RTX stock has climbed steadily for several years as the company built a massive collection of long-term service contracts. It has soared in value because the business makes money for decades by maintaining the thousands of jet engines it sells to airlines and the government. While the price recently hit a brief plateau, the giant pile of future orders keeps investors confident.
What does it do?
RTX Corporation is a mature aerospace and defense business that earns money by designing, manufacturing, and servicing advanced technology for aviation and national security. The business operates like a specialized industrial partner: it sells complex hardware like engines, avionics, and missiles to governments and airlines, then locks in recurring revenue through long-term service agreements. Customers pay for the initial equipment and then continue paying RTX for decades to provide the proprietary spare parts and technical expertise required to keep that equipment operational. This "aftermarket" service is the primary driver of the company's total profit.
Where does revenue come from?
RTX generates its $88.6 billion in revenue across three distinct segments that serve both commercial and military markets. Pratt & Whitney brings in 37% of sales by building and servicing jet engines, while Collins Aerospace contributes 34% through aircraft systems like flight controls and cabin interiors. The remaining 29% comes from the Raytheon segment, which focuses on defense technologies including missiles, sensors, and air defense systems. Geographically, while the U.S. government is the single largest customer, more than one-third of sales typically come from international commercial and military clients.
Revenue Breakdown
Revenue by Geography
Who are its customers?
RTX Corporation serves the world's largest commercial airlines, aircraft manufacturers, and dozens of global government defense agencies.
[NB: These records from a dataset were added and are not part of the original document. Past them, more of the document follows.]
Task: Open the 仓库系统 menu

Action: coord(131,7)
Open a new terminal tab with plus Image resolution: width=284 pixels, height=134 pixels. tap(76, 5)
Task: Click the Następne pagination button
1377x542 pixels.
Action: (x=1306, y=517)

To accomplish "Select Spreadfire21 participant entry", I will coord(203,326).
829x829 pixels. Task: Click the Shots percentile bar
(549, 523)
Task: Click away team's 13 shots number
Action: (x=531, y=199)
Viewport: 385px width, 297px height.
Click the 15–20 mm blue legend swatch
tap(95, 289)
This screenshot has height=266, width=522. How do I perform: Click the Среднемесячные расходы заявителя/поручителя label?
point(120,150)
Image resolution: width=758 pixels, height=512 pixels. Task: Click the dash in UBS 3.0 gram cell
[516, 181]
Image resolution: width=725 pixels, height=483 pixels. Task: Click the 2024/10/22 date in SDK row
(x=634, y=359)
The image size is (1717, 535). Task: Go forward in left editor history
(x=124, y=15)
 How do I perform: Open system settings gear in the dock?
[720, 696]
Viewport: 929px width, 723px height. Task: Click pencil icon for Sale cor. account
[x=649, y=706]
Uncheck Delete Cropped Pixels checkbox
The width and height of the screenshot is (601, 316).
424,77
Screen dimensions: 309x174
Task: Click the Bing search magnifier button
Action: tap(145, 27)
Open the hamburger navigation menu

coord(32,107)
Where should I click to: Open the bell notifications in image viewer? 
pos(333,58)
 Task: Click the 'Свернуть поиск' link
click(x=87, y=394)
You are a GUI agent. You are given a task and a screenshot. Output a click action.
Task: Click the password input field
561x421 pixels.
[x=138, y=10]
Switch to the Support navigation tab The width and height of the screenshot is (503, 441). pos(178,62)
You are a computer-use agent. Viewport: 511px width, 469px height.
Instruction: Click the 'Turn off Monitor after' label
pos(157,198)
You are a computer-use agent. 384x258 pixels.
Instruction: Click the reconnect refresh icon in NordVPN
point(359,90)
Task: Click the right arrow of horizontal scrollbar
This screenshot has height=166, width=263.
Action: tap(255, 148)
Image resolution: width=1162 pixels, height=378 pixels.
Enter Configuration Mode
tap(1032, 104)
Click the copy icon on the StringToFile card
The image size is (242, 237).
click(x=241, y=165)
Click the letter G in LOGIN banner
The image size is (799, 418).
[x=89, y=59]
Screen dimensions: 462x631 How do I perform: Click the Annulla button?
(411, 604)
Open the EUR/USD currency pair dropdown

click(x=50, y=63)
The company's customer base is anchored by a $271 billion total backlog, which is split between $162 billion in commercial orders and $109 billion in defense contracts. Within the Pratt & Whitney segment, RTX supports over 11,000 military engines and more than 16,000 commercial engines currently in service. This massive installed base ensures that even when new aircraft sales slow down, thousands of existing customers must still return to RTX for the specialized parts and maintenance needed to keep their fleets in the air.
What gives it staying power?
RTX has staying power because its products are deeply embedded in the platforms its customers cannot easily replace. Once a Pratt & Whitney engine is selected for a specific aircraft model, the switching costs for an airline are effectively prohibitive for the life of that plane.
Where is it headed?
The single biggest strategic bet RTX is making is the rapid expansion of its defense production capacity to meet a surge in global missile defense demand. Management is investing heavily in manufacturing automation and supply chain resilience to fulfill orders for systems like Patriot and GEM-T. If this succeeds, defense will become a much more efficient, higher-margin contributor to the company's bottom line.
Verdicts on the single most important trend: Revenue growth is accelerating as production bottlenecks ease and the record backlog starts to ship. Sales reached $88.6 billion in 2025, a significant step up from $68.9 billion two years prior. This suggests RTX is successfully moving from a period of disruption into a high-output phase.
Verdict on cash quality: Free cash flow is beginning to track earnings more closely as the company works through one-time engine repair costs. FCF jumped to $7.94 billion in 2025, nearly doubling from the $4.53 billion reported in 2024. This reflects a cleaner business model where profits are turning into actual cash for shareholders.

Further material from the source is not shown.